Occorre anzitutto ricordare come le valutazioni in tema di nucleare vengono declinate su un arco temporale assai ampio. Si tratta di un primo periodo che va dai 5 agli 8 anni per la sola realizzazione delle centrali al quale va aggiunto un secondo periodo di 40-60 anni di funzionamento, decorso il quale le centrali vanno smantellate e i rifiuti radioattivi smaltiti; rifiuti che, come autorevolmente ricordato, mantengono un elevato grado di pericolosità finanche per millenni.
Durante la fissione del combustibile (composto da biossido di uranio) presente nel reattore vengono infatti generati grandi quantità di prodotti radioattivi estremamente pericolosi per la salute e l’ambiente qualora dovessero fuoriuscire dalle centrali.
Ogni tecnologia, è vero, ha il suo margine di rischio, ma qual è la probabilità che, sul fronte del nucleare, tale rischio si concretizzi? E soprattutto, quali sarebbero le conseguenze di un incidente più simile a quello di Cernobyl che a quello di Three Mile Island? I rischi saranno maggiori o minori rispetto a quelli generati dalle altre modalità di produzione elettrica?
Nel dibattito storico sviluppato in materia, tali domande hanno trovato risposte fra loro più o meno contraddittorie. Su un punto però non vi sono dubbi: se un certo grado di sicurezza può raggiungersi in fase di progettazione e realizzazione dell’impianto, così non si può dire con riferimento alla fase di funzionamento, soprattutto con riferimento ai rischi relativi all’errore umano.
Oggi, invero, ci si chiede se, fra cinque anni, ad esempio, quando la prima centrale nucleare comincerà a funzionare, il Paese sarà già dotato di personale altamente specializzato. O ancora, se fra cinque anni avremo un’autorità di controllo capace di soddisfare il grado di valutazione e ispezione richiesto.
In Italia, saremo pronti a mantenere quell’elevato grado di sicurezza sul lavoro che, purtroppo, in altri settori tende spesso a venir meno? Siamo pronti a creare un sicuro sistema di cambio generazionale tra vecchi e nuovi addetti e ad accompagnare alla creazione di un nuovo sistema energetico con alti livelli di ricerca?
Le domande cui occorre dare risposta sul fronte della sicurezza sono decisive così come lo sono anche quelli in materia di smaltimento dei rifiuti radioattivi.
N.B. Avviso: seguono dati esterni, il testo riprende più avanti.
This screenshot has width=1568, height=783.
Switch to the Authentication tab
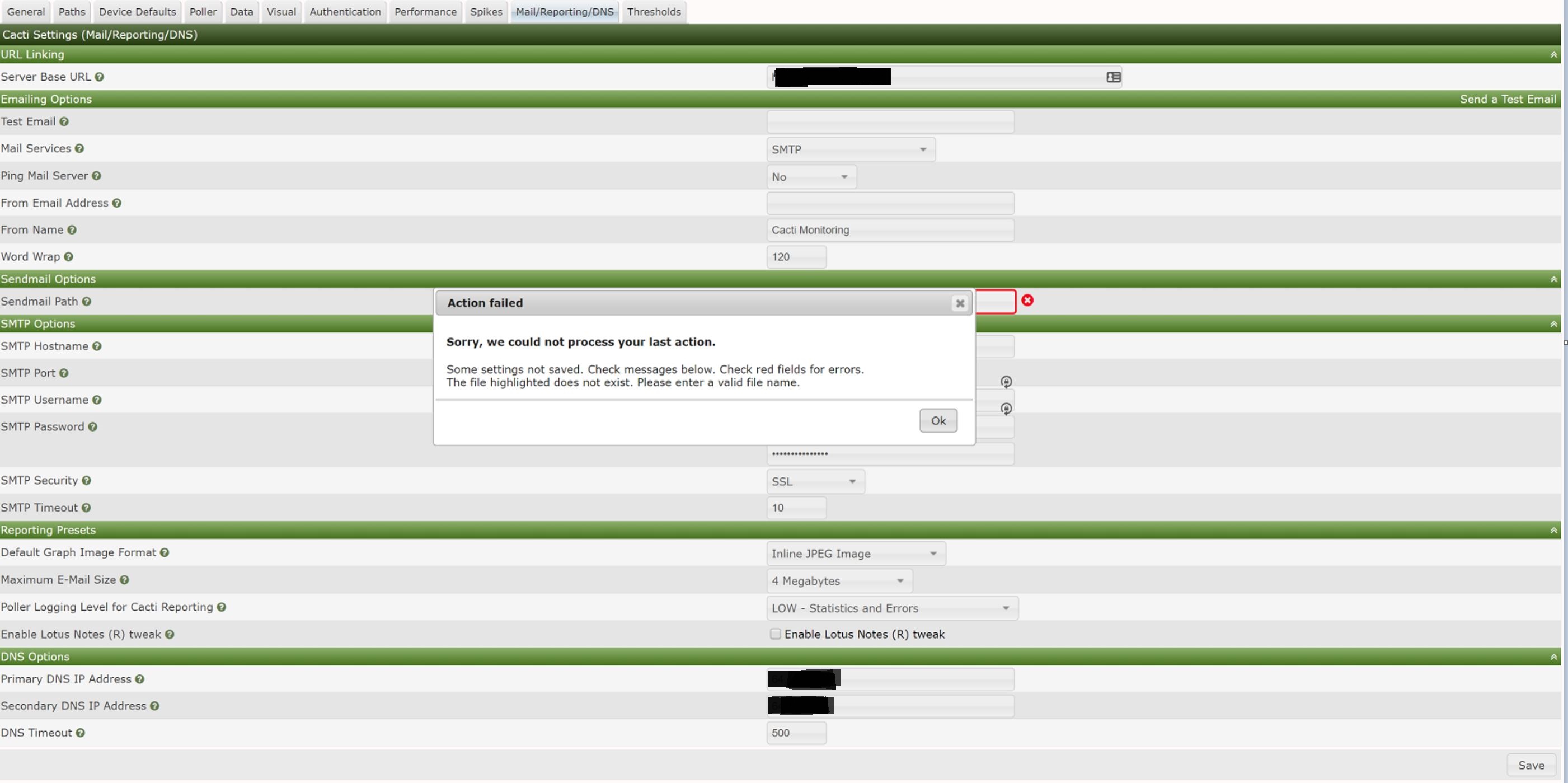click(345, 12)
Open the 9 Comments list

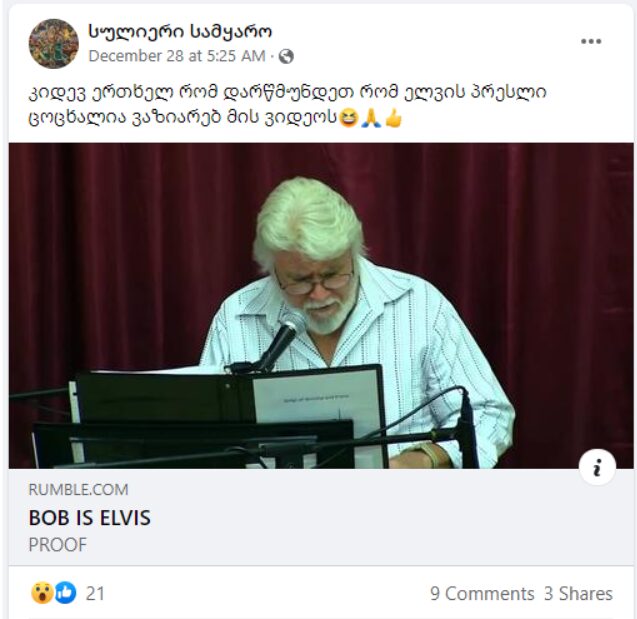482,593
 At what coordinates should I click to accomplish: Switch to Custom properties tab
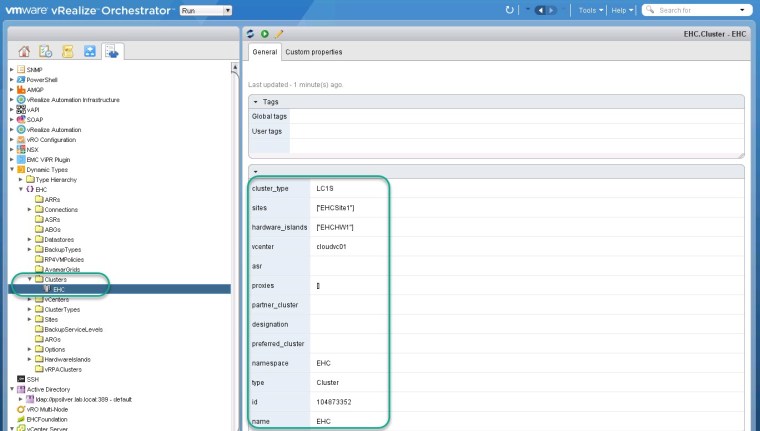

Per cui, ci si chiede, se questi devono essere smaltiti in depositi geologici o in superficie? In depositi regionali o in un unico deposito nazionale? Creare cosiddette fosse oceaniche o meglio “lanciarli nello spazio”?
È possibile, ad oggi, programmare una trasmutazione dei rifiuti radioattivi?
Si tratta di domande attorno alle quali occorrerebbe costruire, tutti insieme, un dibattito che conduca a risposte chiare e razionali, che riduca la profonda differenza che vi è tra la percezione comune del rischio (particolarmente elevata e diffusa) e la valutazione tecnica che di questo è stata realizzata dagli uffici specializzati.